The British government brought amendment to the Journals Regulation Act to ban news journal support of the Indian freedom movement. Varma's "Veerabharathi" was also banned by the British government.

He was the only poet to write verse elegy on Subramania Bharati's death.

Varma played a prominent role in Vanniyar politics. He was considered as stalwart of Vanniyar politics.

== Death ==
Varma died at Tiruvannamalai, present-day Tamil Nadu, on 7 December 1964.

== Works ==

=== Journals ===

- Kshatriyan
- Kshathriya Sigamani
- Tamil Mannan
- Sri Vanni Vamsa Pirakasikai
- Vanniyakula Mitran
- Viraparati

==Honour and recognition==
Uttar Pradesh Chief Minister Yogi Adityanath, upon meeting the BJP Secretary from Tamil Nadu, made the decision to issue an honorary stamp and coin. The Home Minister subsequently gave clearance to mint a coin and print a postage stamp honoring Varma.
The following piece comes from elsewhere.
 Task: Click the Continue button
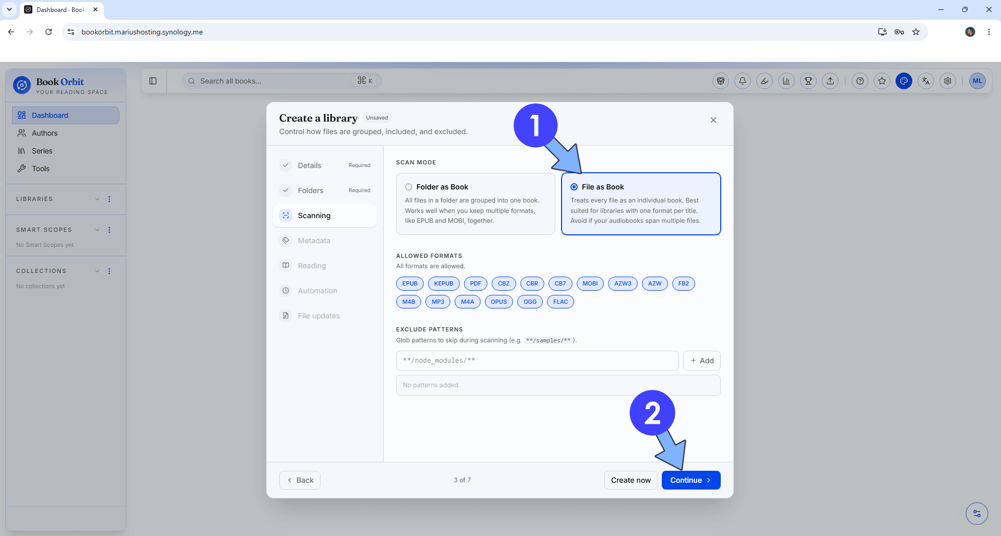[691, 480]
The Central Government of India, Ministry of Communications - Department of Posts (Philately Division) Vide Ministry of Home Affairs (CIC) Division, by Letter No.20011/01/2023, granted approval at the Madras High Court, on March 3, 2023.

== In popular culture ==
The film Bison Kaalamaadan (2025) features a portrait of Varma, in a conversation scene between the protagonist "Vanathi" Kittan (Dhruv Vikram) and Kandeeban (Azhagam Perumal).